Dans l’Évangile d’aujourd’hui, les paroles que Jésus énonce ne laissent pas indifférent : il nous dit que le jugement de Dieu sur le monde a déjà été prononcé (cf. Jn 3,19ss). La lumière est déjà venue dans le monde. Mais les hommes ont préféré les ténèbres à la lumière, parce que leurs oeuvres étaient mauvaises. Combien sont épaisses les ténèbres en de nombreuses régions du monde ! De façon tragique, les sombres nuages du mal ont aussi assombri l’Afrique, y compris cette nation bien-aimée, l’Angola. Nous pensons au fléau de la guerre, aux conséquences cruelles du tribalisme et des rivalités ethniques, à la cupidité qui corrompt le coeur de l’homme, réduit en esclavage les pauvres et prive les générations futures des ressources dont elles auront besoin pour créer une société plus solidaire et plus juste – une société vraiment et authentiquement africaine dans son génie et dans ses valeurs. Et que dire de l’égoïsme insidieux qui fait se replier les individus sur eux-mêmes, divise les familles et, supplantant les grands idéaux de générosité et de dévouement, conduit inévitablement à l’hédonisme, à la fuite vers de faux paradis à travers l’usage de la drogue, à l’irresponsabilité sexuelle, à l’affaiblissement du lien matrimonial, à la destruction des familles et à l’élimination de vies humaines innocentes par l’avortement.

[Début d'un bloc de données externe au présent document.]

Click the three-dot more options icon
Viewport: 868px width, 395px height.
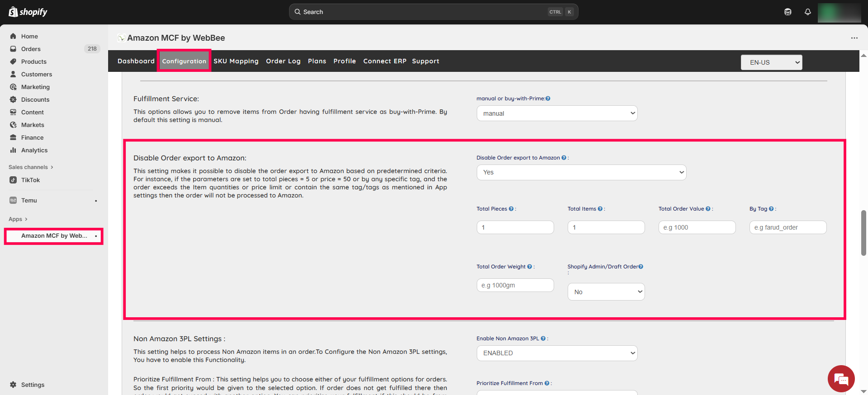click(854, 38)
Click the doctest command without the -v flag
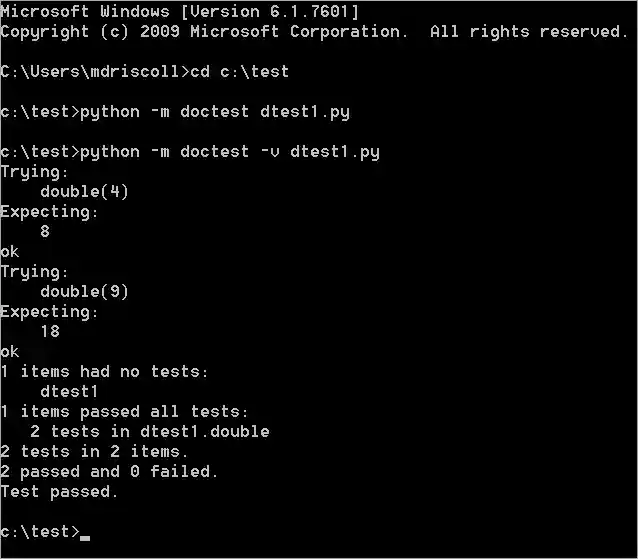638x559 pixels. pos(214,112)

Cependant, la parole de Dieu est une parole d’espérance sans limite. En effet, « Dieu a tant aimé le monde qu’il a donné son Fils unique… pour que, par lui, le monde soit sauvé » (Jn 3,16-17). Dieu ne nous donne jamais pour perdus ! Il continue de nous inviter à lever les yeux vers un avenir d’espérance et il nous promet la force pour le concrétiser. Comme le dit saint Paul dans la deuxième lecture d’aujourd’hui, Dieu nous a créés dans le Christ Jésus pour mener une vie juste, pour que nos actes soient vraiment bons, conformes à la voie que Dieu a tracée pour nous (cf. Ep 2,10). Il nous a donnés ses commandements, non comme un fardeau, mais comme une source de liberté : la liberté de devenir des femmes et de hommes pleins de sagesse, des maîtres de justice et de paix, des gens qui ont confiance dans les autres et qui recherchent leur véritable bien. Dieu nous a créés pour vivre dans la lumière et pour être lumière pour le monde autour de nous ! C’est ce que Jésus nous dit dans l’Évangile d’aujourd’hui : «Celui qui agit selon la vérité vient à la lumière, afin que ses oeuvres soient reconnues comme des oeuvres de Dieu » (Jn 3,21).

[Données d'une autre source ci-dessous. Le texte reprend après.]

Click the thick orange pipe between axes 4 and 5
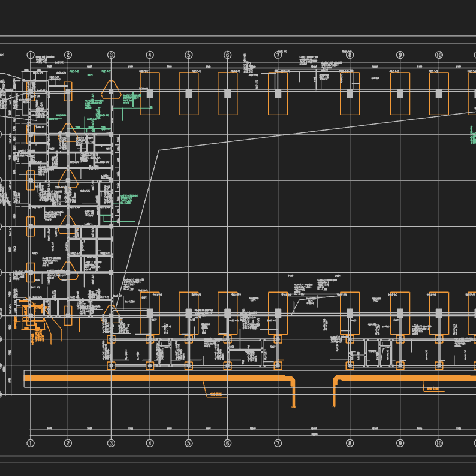476x476 pixels. (169, 378)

« Vivez donc selon la vérité ! » Rayonnez la lumière de la foi, de l’espérance et de l’amour dans vos familles et dans vos communautés ! Soyez témoins de la sainte vérité qui rend les hommes et les femmes libres ! Vous savez, de par une amère expérience, que face à la fureur inattendue et destructrice du mal, le travail de reconstruction est douloureusement lent et dur. Cela nécessite temps, effort et persévérance. Ce travail doit commencer dans nos coeurs, dans les petits sacrifices quotidiens requis pour être fidèles à la loi de Dieu, dans les petits gestes par lesquels nous manifestons que nous aimons notre prochain – notre prochain quelle que soit sa race, son ethnie ou sa langue – dans la disponibilité à collaborer avec lui pour construire ensemble sur des bases durables. Faites en sorte que vos paroisses deviennent des communautés où la lumière de la vérité de Dieu et le pouvoir de l’amour du Christ qui réconcilie ne soient pas seulement célébrés, mais vécus dans les oeuvres concrètes de la charité. N’ayez pas peur ! Même si cela signifie être « signe de contradiction » (Lc 2,34) face à des attitudes de dureté et à une mentalité qui considère les autres comme des instruments à manipuler plutôt que comme des frères et des soeurs à aimer, à respecter et à aider sur le chemin de la liberté, de la vie et de l’espérance.

Permettez-moi de terminer en m’adressant en particulier aux jeunes de l’Angola et à tous les jeunes de l’Afrique. Chers jeunes, vous êtes l’espérance et l’avenir de votre Pays, la promesse d’un lendemain meilleur ! Commencez dès aujourd’hui à grandir dans l’amitié avec Jésus, qui est « le chemin, la vie et la vérité » (Jn 14,6) : une amitié nourrie et approfondie par une prière humble et persévérante. Cherchez la volonté qu’il a sur vous, en écoutant quotidiennement sa Parole et en laissant sa loi façonner votre vie et vos relations. Ainsi, vous deviendrez de sages et généreux prophètes de l’amour salvifique de Dieu ; vous deviendrez les évangélisateurs de vos compagnons, les conduisant par votre exemple à apprécier la beauté et la vérité de l’Évangile et les orientant vers l’espérance d’un avenir modelé par les valeurs du Royaume de Dieu. L’Église a besoin de votre témoignage ! N’ayez pas peur de répondre généreusement à l’appel de Dieu à le servir, que ce soit comme prêtres, religieuses ou religieux, comme parents chrétiens ou bien encore à travers tant d’autres formes de service que l’Église vous propose.

Chers frères et soeurs ! À la fin de la première lecture d’aujourd’hui, Cyrus, roi de Perse, inspiré par Dieu, enjoint au Peuple élu de retourner sur sa terre bien-aimée et de reconstruire le Temple du Seigneur. Que ces paroles du Seigneur soient un appel au peuple de Dieu tout entier, ici en Angola et dans toute l’Afrique australe : Levez-vous ! Prenez la route (cf. 2Ch 36,23). Regardez l’avenir avec espérance, ayez confiance dans les promesses de Dieu et vivez dans sa vérité. De cette façon, vous construirez quelque chose qui est destiné à subsister et vous laisserez aux générations futures un héritage durable de réconciliation, de justice et de paix. Amen.